Together with now CDI Co-Spec Lead Antoine I proposed JSR 357 which after
it was voted down here resulted in the creation of Agorava.org. Several
aspects especially CDI events for authorization and authentication exist in
Agorava, somewhat naturally given its co-founder and project lead Antoine
is also heavily involved in CDI.
Looking forward to working with you here,
Werner Keil | JCP Executive Committee Member, JSR 363 Co Spec Lead |
Eclipse UOMo Lead, Babel Language Champion | Apache Committer | AdBoard
Member, Java Track Chair, DWX '15
Twitter @wernerkeil | @UnitAPI | @JSR377 | @JSR354 | @AgoravaProj |
#EclipseUOMo
| #DeviceMap | #DevOps
Skype werner.keil | Google+ gplus.to/wernerkeil
On Thu, Mar 5, 2015 at 7:58 AM, David Blevins <dblevins_at_tomitribe.com>
wrote:
> Hi Alex and all!
>
> David Blevins, general Java EE enthusiast. Helped create OpenEJB,
> Geronimo, TomEE. Survived the J2EE 1.4 TCK and onward.
>
> I couldn't put a finger on one tweak or single action that would fix Java
> EE Security. All I can say is that we've seem to historically gotten it
> wrong time and time again standardizing the wrong things in great detail
> while simultaneously leaving other huge gaps completely undefined.
>
> A big example of that is never having had a standard way to add users,
> resulting in still being tied to your provider and shallow benefit to any
> abstractions. Add to that the extremely elaborate nature of things like
> JACC which drives up the implementation overhead and severely reduces
> performance. Top it off with the fact that once we create these
> abstractions for plugging in security providers, the diverse market of
> implementations we designed for never show up.
>
> After years of that, I'd have to say I'm keen on seeing what we can do to
> put more security in the user's hands. Let the app play a role in
> authentication and authorization. I think if developers are empowered be
> providers of the underlying authentication & authorization and can do it
> right in their webapp, they'll create and share far more implementations
> than all us vendors have in the last 15 years combined.
>
> I think CDI Events could be the breakthrough we've been waiting for in
> that regard.
>
> If you take JAAS, for example. Yank out the "plugging in" part (CDI
> Extensions cover that), then yank out initialization and shutdown
> (@PostConstruct, @PreDestroy cover that), you don't have much left but
> overly generic "callback" classes. CDI Events offers the ability for
> callbacks, but no need for a fixed and one-size-fits-all method signature.
>
> I think some things we tried to do early in Java EE failed because we
> didn't have the right tools. As of 2015 we don't have a single security
> API where the provider side uses annotations.
>
> Happy to see User Management on the list.
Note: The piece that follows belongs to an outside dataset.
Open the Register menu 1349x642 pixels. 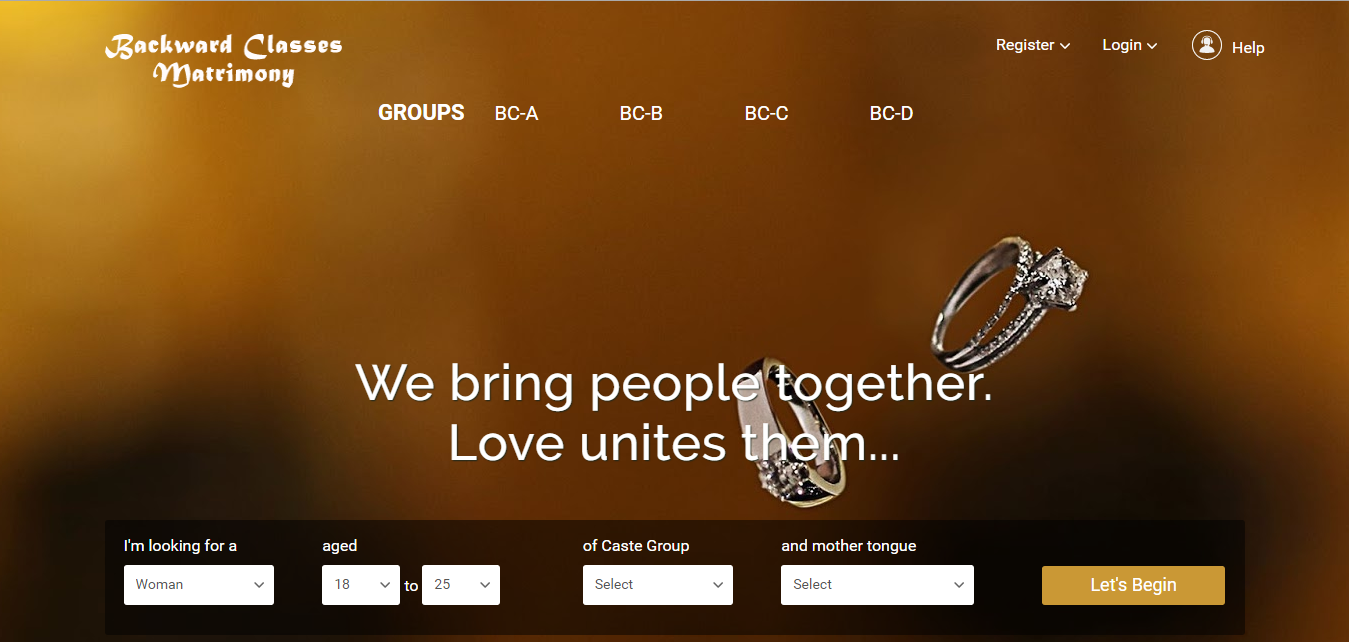pos(1033,45)
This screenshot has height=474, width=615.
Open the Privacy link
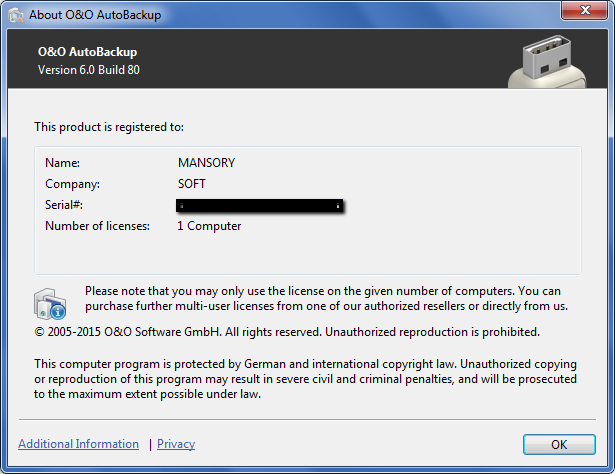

If we can do that right,
> fantastic. It's certainly been near the top of my wish list for years.
>
> No concrete ideas yet, but I'm slightly curious what we could do with Java
> 8 and functional style. In the past we've affixed methods with meta-data
> that said what the security requirements were. Methods are now mobile.
>
> We could theoretically pass them into something that would execute them
> with specific constraints or requirements. Things like @RunAs could be
> done by passing method into a container-implemented "runner" rather than
> annotating the method with the current container-implemented @RunAs.
>
> Anyway, excited to see this opportunity. Hope we crack this nut.
>
> Very much look forward to working with you all!
>
>
> -David
>
> On Mar 4, 2015, at 8:26 PM, Alex Kosowski <alex.kosowski_at_oracle.com>
> wrote:
>
> > Hi Experts,
> >
> > Welcome to the EE Security API (JSR 375) expert group!
> >
> > Thanks again for offering to participate. The expert group includes
> experts from seven companies and includes individuals. The current members
> are:
> >
> > Adam Bien
> > David Blevins (Tomitribe)
> > Rudy De Busscher
> > Ivar Grimstad
> > Les Hazlewood (Stormpath, Inc.)
> > Will Hopkins (Oracle)
> > Werner Keil
> > Matt Konda (Jemurai)
> > Darran Lofthouse (RedHat)
> > Jean-Louis Monteiro (Tomitribe)
> > Pedro Igor Silva (RedHat)
> > Arjan Tijms (ZEEF)
> > [pending participant from IBM]
> >
> > I am Alex, the spec lead from Oracle.
> >
> > The current members of the expert group and their contact information
> are listed on the expert group home page at jcp.org, "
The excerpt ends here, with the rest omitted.